Locate each line in the entries below that contains the string "Task", and copy those lines. Case counts.

━━ DATA EXCERPTS ━━

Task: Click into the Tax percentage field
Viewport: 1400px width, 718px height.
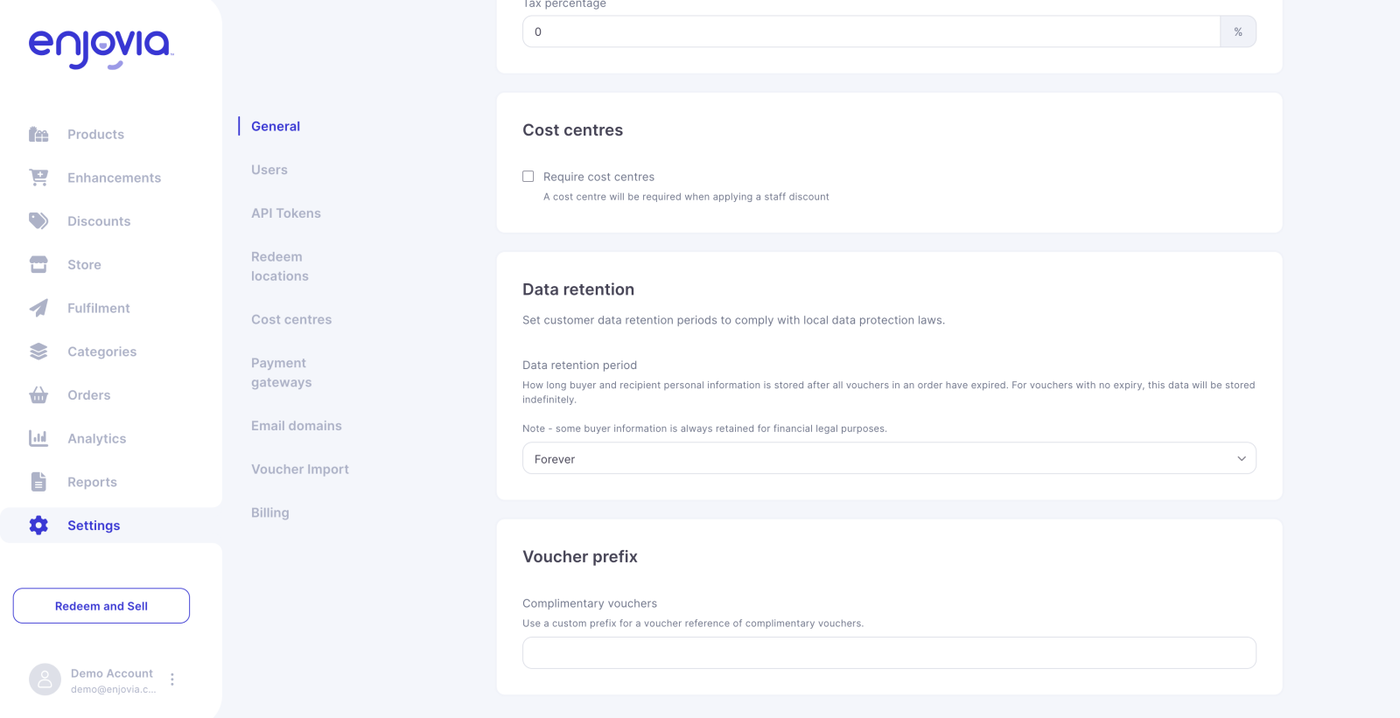Action: (x=871, y=32)
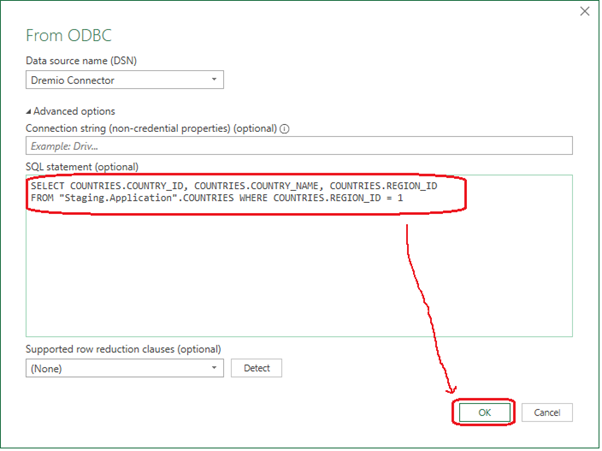
Task: Close the From ODBC dialog
Action: point(584,12)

━━━

_EXERCISE ANSWER_:
Task: Click into the Tax percentage field
Task: Close the From ODBC dialog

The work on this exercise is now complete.